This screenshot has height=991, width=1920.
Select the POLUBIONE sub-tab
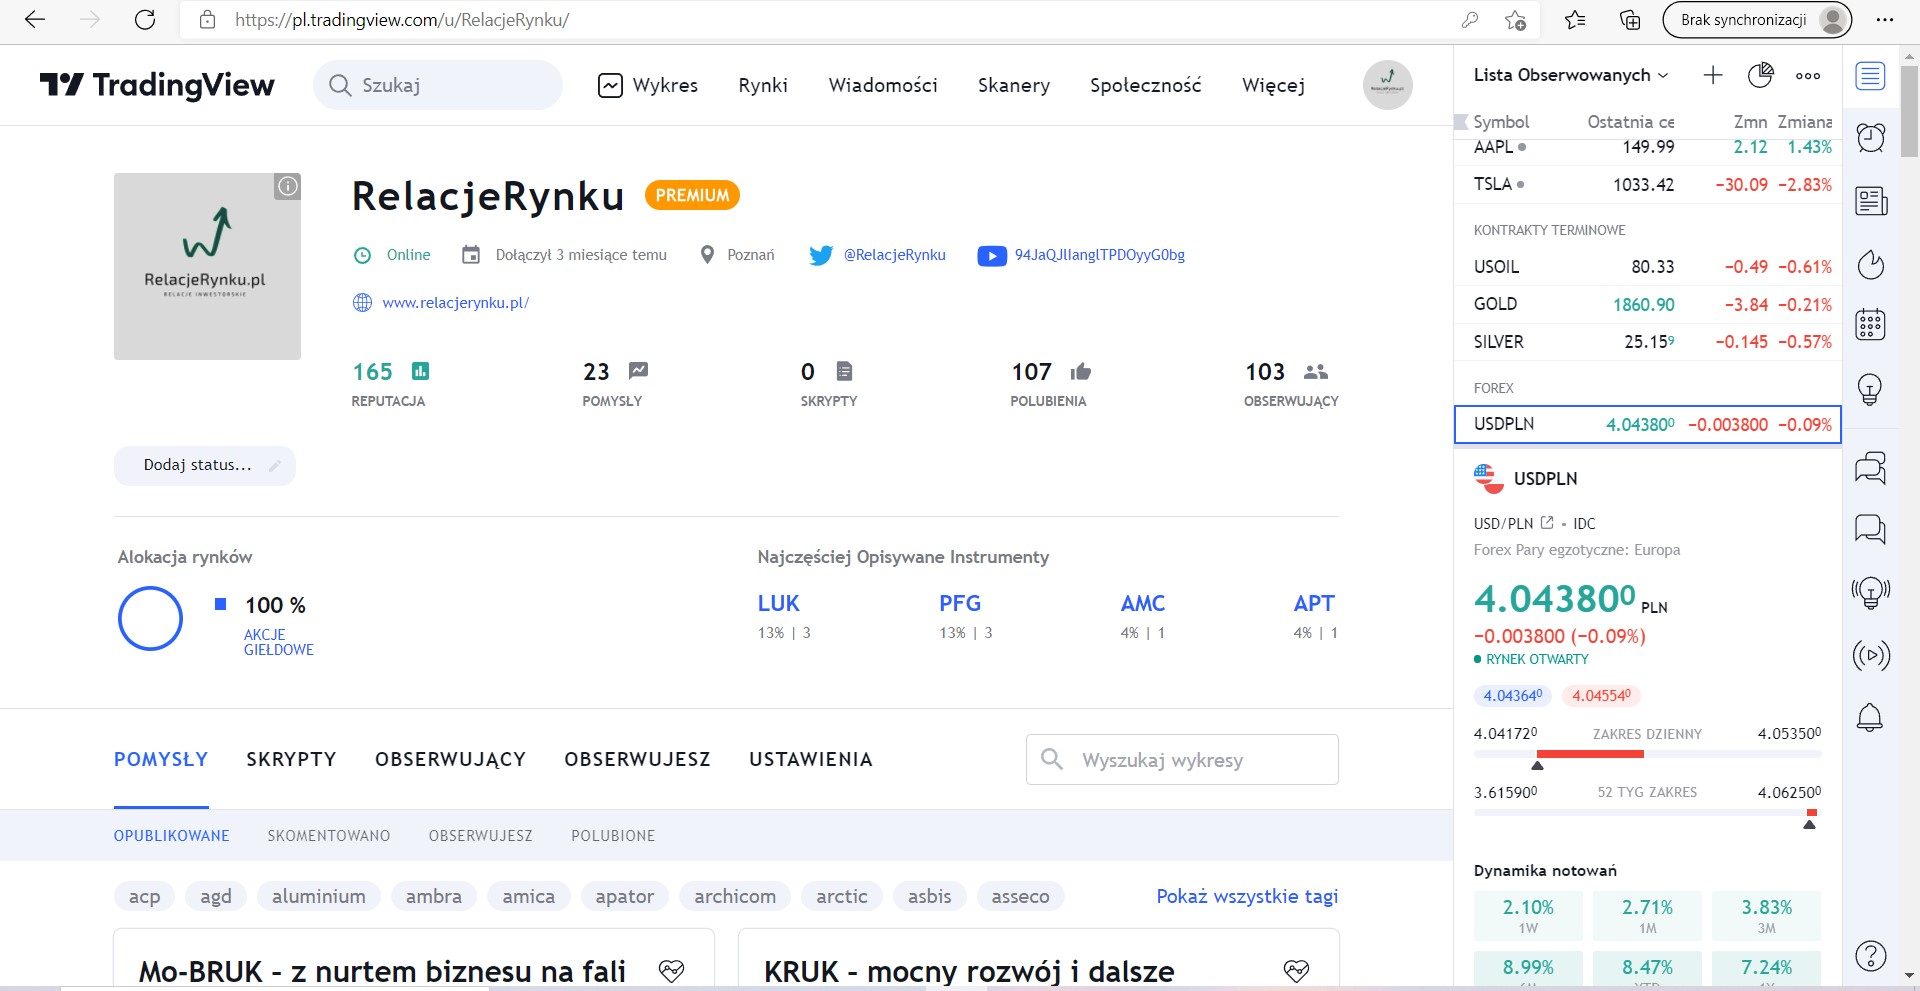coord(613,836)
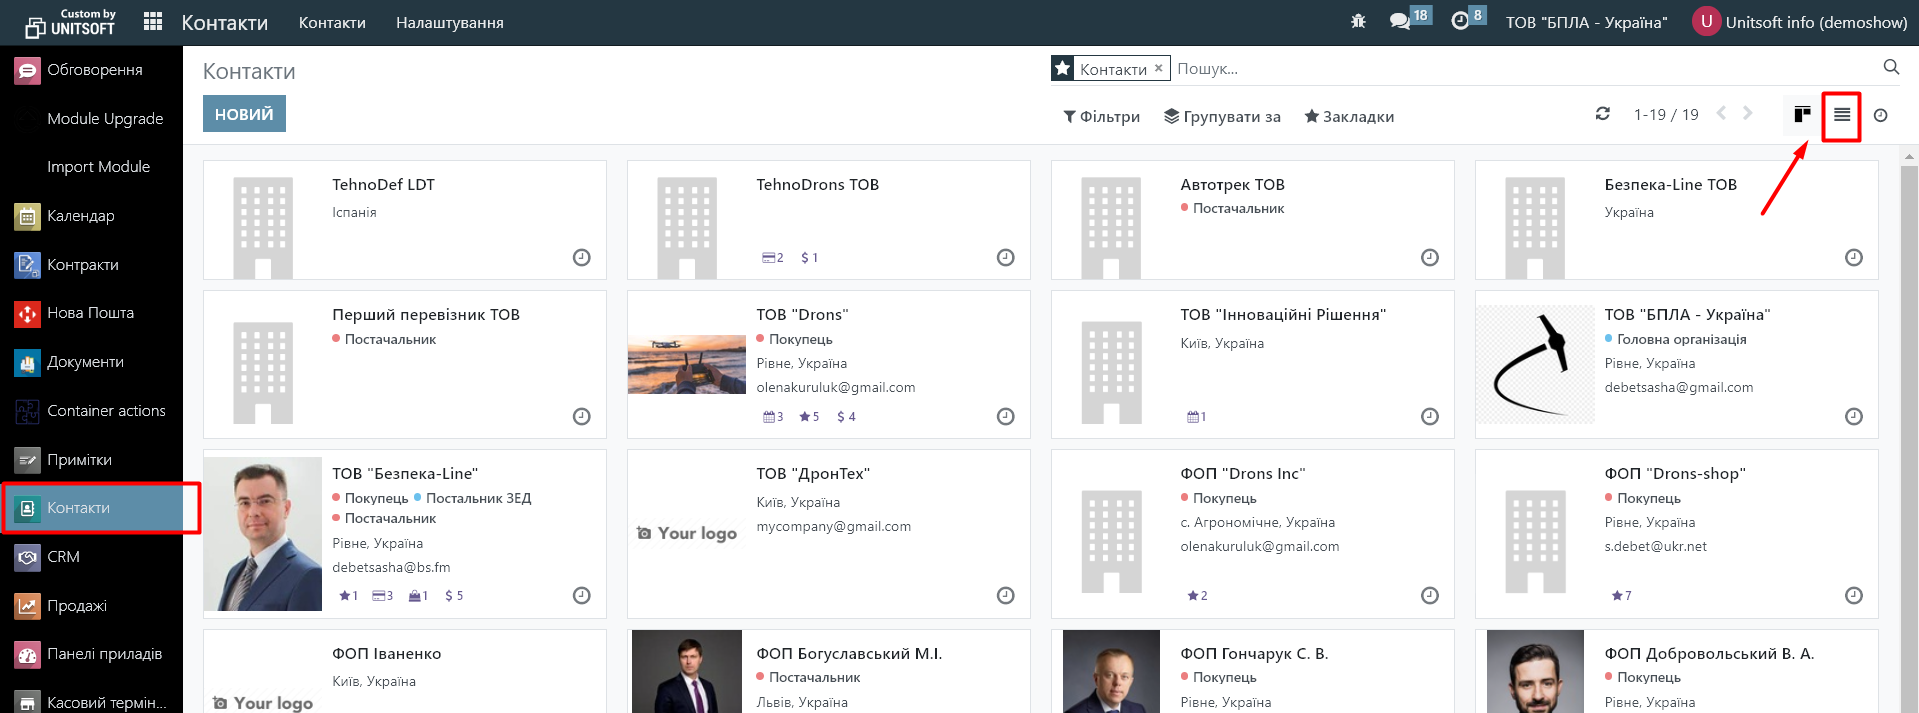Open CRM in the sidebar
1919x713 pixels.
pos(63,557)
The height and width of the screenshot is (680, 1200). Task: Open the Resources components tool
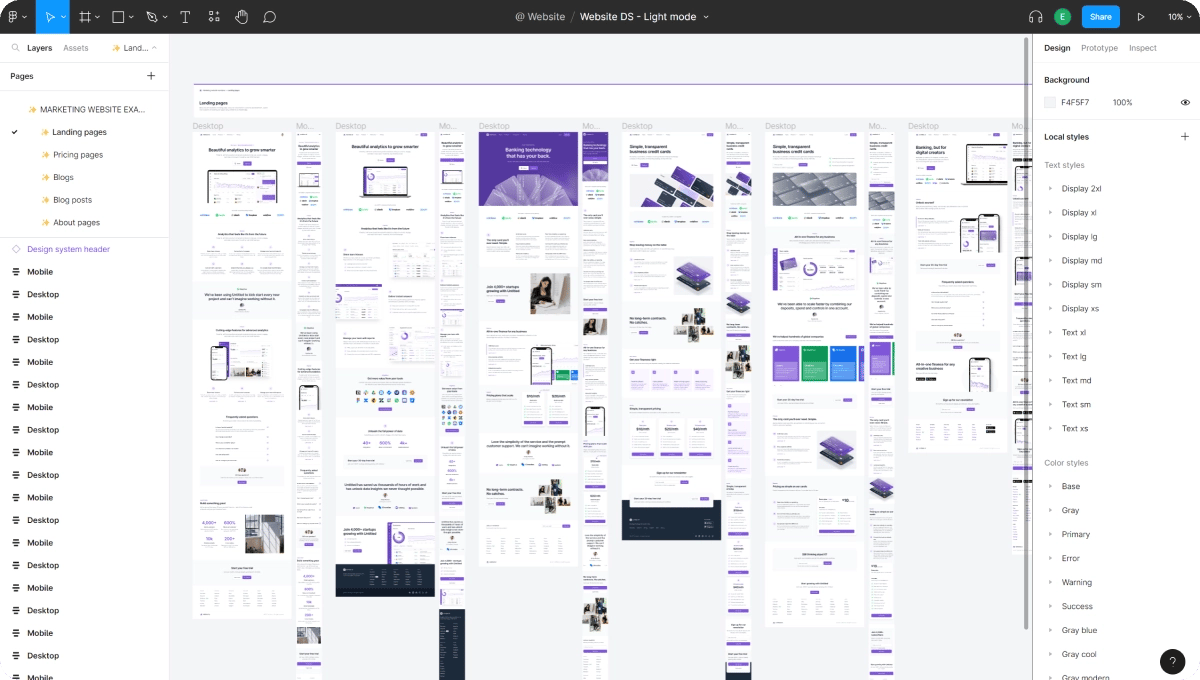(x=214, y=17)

Task prompt: Write out each line exactly, from the one containing "The height and" through the end of the entries, and skip the pictures.

Solution for this exercise:
The height and width of the screenshot is (680, 1200). Task: Open the Resources components tool
(x=214, y=17)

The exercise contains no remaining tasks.